Overview
Databricks is the production ML development environment in the DoD data ecosystem. On both Advana and Navy Jupiter, Databricks is the tool you use when your work requires scale — distributed compute, version-controlled ML pipelines, experiment tracking, and model deployment.
The platform achieved FedRAMP High authorization on AWS GovCloud on February 27, 2025. It holds DoD IL5 authorization on both AWS and Azure Government. As of December 2025, all new Databricks accounts exclusively use Unity Catalog as the governance layer.
The core technical components — PySpark for distributed data processing, MLflow for experiment tracking, Delta Lake for storage, Unity Catalog for governance — are all open source or open standard. That matters in a government context where vendor lock-in and data portability are real concerns.
Architecture on Advana and Jupiter
Databricks architecture in the DoD ecosystem. Your notebooks run on managed clusters; all data passes through Unity Catalog governance.
Python Environment and Package Management
Understanding the Databricks Runtime (DBR) is the first thing you need to do when starting on a government Databricks deployment. The DBR version determines your Python version and pre-installed packages.
DBR 14.x ships with Python 3.10 and includes pandas, numpy, scikit-learn, matplotlib, seaborn, mlflow, and PySpark pre-installed. DBR 14.x ML adds torch, tensorflow, xgboost, lightgbm, and huggingface_hub.
On government Databricks deployments (IL4/IL5), outbound PyPI requests may be blocked entirely. You cannot run %pip install package-name without a network path to PyPI. Check with your platform administrator before starting a project that requires packages not in the default DBR image.
Your options when you need a package not in the DBR image:
- Pre-approved cluster-level libraries: Submit a request to your platform team. They install the package at the cluster level. Typical turnaround is one to two weeks.
- Wheel files in Unity Catalog volumes: Obtain the
.whlfile through your organization's software approval process, upload it to a Unity Catalog volume, and install via%pip install /Volumes/catalog/schema/volume/package.whl. - DBFS upload: On older configurations, upload to DBFS and reference the path in
%pip install.
PySpark Patterns for Federal Data
At the scale of DoD logistics and financial data, distributed processing is not optional. Here are the core patterns you will use on most contracts.

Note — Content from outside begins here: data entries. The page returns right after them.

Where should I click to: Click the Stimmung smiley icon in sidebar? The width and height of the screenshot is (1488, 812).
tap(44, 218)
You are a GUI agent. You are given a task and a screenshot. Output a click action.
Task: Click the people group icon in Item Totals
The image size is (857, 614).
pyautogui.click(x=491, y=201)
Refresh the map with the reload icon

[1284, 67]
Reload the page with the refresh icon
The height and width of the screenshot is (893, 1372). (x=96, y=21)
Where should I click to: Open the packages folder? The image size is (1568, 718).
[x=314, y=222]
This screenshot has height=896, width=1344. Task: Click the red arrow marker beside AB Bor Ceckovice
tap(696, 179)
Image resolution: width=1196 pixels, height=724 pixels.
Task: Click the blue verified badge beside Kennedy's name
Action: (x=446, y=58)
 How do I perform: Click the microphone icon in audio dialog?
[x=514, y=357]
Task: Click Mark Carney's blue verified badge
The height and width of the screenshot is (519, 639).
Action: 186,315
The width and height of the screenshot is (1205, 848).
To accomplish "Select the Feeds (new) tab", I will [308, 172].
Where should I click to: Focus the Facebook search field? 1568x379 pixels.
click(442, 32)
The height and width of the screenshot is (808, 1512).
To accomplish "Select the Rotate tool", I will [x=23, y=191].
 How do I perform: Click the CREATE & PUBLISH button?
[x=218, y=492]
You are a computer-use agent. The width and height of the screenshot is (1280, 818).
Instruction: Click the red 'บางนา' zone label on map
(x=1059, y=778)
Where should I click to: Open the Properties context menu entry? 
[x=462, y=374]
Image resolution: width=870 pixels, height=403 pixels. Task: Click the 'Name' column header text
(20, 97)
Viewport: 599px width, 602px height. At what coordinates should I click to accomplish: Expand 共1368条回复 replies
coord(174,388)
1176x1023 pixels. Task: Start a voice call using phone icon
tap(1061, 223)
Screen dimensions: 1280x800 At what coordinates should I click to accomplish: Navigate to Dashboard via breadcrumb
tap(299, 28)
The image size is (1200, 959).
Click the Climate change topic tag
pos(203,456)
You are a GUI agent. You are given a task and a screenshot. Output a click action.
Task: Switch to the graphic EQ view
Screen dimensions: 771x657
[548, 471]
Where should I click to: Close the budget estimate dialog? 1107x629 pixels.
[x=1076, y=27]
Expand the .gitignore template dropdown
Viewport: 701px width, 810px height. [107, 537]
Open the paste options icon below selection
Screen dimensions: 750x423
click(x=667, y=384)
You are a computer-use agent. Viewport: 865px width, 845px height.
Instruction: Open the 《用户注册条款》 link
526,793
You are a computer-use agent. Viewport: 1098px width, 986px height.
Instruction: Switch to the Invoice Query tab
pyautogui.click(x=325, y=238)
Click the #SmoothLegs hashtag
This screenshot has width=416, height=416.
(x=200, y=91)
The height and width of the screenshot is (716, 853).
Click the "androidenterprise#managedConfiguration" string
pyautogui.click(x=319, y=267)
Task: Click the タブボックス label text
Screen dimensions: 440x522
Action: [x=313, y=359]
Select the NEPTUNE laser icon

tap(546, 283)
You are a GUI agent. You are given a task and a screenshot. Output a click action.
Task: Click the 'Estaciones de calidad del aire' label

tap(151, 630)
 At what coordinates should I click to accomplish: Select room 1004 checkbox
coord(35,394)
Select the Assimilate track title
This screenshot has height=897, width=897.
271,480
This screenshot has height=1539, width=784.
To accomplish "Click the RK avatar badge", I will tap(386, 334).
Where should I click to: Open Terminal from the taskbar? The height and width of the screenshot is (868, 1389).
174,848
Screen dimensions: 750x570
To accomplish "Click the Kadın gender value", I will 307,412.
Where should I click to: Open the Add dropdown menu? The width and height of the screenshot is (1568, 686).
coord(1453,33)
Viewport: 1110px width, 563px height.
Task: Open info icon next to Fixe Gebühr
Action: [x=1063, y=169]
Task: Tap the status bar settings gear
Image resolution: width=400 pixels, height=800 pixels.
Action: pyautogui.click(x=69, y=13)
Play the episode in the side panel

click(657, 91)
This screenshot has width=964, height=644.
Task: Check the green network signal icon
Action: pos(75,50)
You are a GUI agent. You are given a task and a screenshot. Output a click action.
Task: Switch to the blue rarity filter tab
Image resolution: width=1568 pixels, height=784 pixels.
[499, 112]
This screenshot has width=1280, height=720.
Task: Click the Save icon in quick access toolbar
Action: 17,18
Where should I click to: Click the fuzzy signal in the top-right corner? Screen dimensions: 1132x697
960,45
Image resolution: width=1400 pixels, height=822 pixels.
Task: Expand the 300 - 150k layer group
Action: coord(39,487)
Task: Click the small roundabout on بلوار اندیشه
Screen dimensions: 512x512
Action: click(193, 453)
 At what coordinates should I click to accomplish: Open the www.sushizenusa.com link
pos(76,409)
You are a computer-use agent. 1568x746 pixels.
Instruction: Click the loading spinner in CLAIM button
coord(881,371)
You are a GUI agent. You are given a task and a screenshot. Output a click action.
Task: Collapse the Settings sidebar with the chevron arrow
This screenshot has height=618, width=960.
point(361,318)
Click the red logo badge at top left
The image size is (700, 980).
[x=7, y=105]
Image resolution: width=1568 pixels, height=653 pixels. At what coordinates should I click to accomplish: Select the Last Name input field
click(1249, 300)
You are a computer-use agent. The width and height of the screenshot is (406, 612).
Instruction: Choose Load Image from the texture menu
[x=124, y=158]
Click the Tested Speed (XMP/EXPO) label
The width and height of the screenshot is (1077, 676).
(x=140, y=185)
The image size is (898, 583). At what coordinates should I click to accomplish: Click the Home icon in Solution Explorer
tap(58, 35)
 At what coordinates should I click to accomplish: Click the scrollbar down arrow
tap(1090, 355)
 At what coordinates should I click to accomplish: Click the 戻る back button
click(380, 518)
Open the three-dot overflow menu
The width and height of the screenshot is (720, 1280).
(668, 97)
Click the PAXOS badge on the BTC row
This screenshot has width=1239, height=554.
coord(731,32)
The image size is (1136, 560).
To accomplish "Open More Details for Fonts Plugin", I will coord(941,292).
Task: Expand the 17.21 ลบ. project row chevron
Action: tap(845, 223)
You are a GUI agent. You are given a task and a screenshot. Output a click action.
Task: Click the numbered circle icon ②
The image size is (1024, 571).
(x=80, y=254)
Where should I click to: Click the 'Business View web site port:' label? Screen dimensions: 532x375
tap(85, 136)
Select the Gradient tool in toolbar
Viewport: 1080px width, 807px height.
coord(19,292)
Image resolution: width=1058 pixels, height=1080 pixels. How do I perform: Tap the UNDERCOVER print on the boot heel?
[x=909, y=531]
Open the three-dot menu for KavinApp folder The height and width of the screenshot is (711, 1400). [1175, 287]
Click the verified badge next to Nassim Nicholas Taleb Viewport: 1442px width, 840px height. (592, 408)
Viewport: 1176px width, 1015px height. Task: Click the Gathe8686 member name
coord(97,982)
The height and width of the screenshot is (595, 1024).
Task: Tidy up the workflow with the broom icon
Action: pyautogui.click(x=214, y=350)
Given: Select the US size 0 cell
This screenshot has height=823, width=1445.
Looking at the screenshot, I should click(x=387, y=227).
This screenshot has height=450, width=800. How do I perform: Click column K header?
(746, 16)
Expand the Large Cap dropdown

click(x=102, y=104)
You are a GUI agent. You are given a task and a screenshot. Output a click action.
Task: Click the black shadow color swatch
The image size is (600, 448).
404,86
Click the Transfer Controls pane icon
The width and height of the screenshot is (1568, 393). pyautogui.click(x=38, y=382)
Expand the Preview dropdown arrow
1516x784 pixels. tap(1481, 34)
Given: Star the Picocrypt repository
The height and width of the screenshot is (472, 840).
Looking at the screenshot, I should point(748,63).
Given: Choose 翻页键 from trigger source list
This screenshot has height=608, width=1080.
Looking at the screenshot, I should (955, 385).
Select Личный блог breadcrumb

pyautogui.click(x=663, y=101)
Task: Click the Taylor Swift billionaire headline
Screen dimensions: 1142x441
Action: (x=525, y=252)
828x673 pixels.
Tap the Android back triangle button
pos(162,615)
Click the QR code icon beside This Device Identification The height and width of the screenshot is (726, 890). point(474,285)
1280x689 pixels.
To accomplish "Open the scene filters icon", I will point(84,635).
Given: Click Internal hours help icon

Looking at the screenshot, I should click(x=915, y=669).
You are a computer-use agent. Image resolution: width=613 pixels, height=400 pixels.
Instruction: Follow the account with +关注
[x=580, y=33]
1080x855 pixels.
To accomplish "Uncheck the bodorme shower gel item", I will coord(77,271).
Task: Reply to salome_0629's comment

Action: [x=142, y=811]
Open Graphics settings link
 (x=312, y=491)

# Reading from Unity Catalog Delta table
df = spark.table("don_catalog.readiness.ship_maintenance_silver")
# Basic data quality check before analysis
from pyspark.sql import functions as F
quality_report = df.agg(
F.count("*").alias("total_rows"),
F.count_distinct("hull_number").alias("unique_ships"),
F.sum(F.col("mission_capable_flag").cast("int")).alias("mc_count"),
F.count(F.when(F.col("maintenance_date").isNull(), 1)).alias("null_dates"),
)
quality_report.show()
# Cleaning: standardize unit codes and dates
cleaned = (
df
.withColumn("unit_code", F.trim(F.upper(F.col("unit_code"))))
.withColumn(
"maintenance_date",
F.to_date(F.col("maintenance_date"), "yyyy-MM-dd")
)
.dropDuplicates(["hull_number", "maintenance_date", "work_order_id"])
)
# Write cleaned data to silver tier
(
cleaned.write
.format("delta")
.mode("overwrite")
.option("mergeSchema", "true")
.saveAsTable("don_catalog.readiness.ship_maintenance_silver_v2")
)
MLflow: Experiment Tracking and Model Registry
MLflow is the experiment tracking and model registry standard on Databricks. Every model you train should be logged to an MLflow experiment — this is not optional on government contracts where model reproducibility and audit trails are required.
import mlflow
import mlflow.sklearn
from sklearn.ensemble import RandomForestClassifier
from sklearn.metrics import f1_score, classification_report
import pandas as pd
# Set experiment path (your email or team path in Databricks)
mlflow.set_experiment("/Users/your.email@agency.gov/maintenance-anomaly-v2")
with mlflow.start_run(run_name="rf_v3_balanced_classes"):
# Log parameters
params = {
"n_estimators": 300,
"max_depth": 10,
"class_weight": "balanced",
"random_state": 42,
}
mlflow.log_params(params)
# Log data lineage (critical for audit)
mlflow.log_param("training_table", "don_catalog.readiness.ship_maintenance_silver")
mlflow.log_param("training_cutoff", "2025-01-01")
mlflow.log_param("featurization_version", "v3.1")
# Train
clf = RandomForestClassifier(**params)
clf.fit(X_train, y_train)
y_pred = clf.predict(X_test)
# Log metrics
mlflow.log_metric("f1_macro", f1_score(y_test, y_pred, average="macro"))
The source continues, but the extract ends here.